WORK ORDER
Print exactly the lines below between the line holding "隐私政策 (662, 2541)" and the line holding "[o] (271, 2369)", inclusive, and nothing more.

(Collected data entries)
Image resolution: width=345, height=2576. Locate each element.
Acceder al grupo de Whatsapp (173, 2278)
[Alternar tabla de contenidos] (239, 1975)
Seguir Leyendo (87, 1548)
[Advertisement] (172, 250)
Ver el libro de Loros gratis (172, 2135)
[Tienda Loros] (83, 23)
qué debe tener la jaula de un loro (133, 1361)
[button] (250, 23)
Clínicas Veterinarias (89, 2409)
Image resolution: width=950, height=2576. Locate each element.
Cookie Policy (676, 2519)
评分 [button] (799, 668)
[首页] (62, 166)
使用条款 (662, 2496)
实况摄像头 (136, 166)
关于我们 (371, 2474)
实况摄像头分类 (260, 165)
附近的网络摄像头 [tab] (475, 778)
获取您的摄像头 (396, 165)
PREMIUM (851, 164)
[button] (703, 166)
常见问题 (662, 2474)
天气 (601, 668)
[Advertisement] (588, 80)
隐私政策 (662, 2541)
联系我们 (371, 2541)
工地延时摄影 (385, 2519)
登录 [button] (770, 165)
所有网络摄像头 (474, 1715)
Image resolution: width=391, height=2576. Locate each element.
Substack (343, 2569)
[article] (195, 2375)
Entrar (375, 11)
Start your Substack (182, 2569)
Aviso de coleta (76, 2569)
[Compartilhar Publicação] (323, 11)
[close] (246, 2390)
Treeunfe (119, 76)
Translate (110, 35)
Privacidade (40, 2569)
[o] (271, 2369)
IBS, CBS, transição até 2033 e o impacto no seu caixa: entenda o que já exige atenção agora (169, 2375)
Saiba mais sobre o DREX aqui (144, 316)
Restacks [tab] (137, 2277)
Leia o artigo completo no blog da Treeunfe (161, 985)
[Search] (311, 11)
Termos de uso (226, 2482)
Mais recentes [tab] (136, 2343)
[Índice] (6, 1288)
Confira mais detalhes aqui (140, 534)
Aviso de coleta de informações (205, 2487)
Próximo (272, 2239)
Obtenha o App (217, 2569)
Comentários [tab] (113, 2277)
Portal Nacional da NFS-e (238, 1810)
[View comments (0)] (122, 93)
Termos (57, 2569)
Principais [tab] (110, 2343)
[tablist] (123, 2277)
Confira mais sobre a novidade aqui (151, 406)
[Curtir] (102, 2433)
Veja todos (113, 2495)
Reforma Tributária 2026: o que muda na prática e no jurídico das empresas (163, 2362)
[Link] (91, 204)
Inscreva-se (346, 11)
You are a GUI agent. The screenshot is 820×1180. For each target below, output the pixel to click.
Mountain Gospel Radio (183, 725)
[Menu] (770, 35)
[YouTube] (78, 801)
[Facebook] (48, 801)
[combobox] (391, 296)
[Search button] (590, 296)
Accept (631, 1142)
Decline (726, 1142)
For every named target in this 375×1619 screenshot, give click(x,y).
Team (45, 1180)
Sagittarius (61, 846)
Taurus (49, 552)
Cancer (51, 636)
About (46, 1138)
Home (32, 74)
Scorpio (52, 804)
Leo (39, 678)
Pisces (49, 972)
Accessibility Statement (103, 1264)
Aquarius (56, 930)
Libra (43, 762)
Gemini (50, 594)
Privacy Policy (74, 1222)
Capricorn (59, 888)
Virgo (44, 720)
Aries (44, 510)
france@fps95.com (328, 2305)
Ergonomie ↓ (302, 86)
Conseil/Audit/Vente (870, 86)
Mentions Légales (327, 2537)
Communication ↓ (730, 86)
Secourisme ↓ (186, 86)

PROBLEM SOLUTION
隐私政策 (662, 2541)
联系我们 (371, 2541)
工地延时摄影 (385, 2519)
登录 [button] (770, 165)
所有网络摄像头 (474, 1715)
Image resolution: width=391, height=2576. Locate each element.
Substack (343, 2569)
[article] (195, 2375)
Entrar (375, 11)
Start your Substack (182, 2569)
Aviso de coleta (76, 2569)
[Compartilhar Publicação] (323, 11)
[close] (246, 2390)
Treeunfe (119, 76)
Translate (110, 35)
Privacidade (40, 2569)
[o] (271, 2369)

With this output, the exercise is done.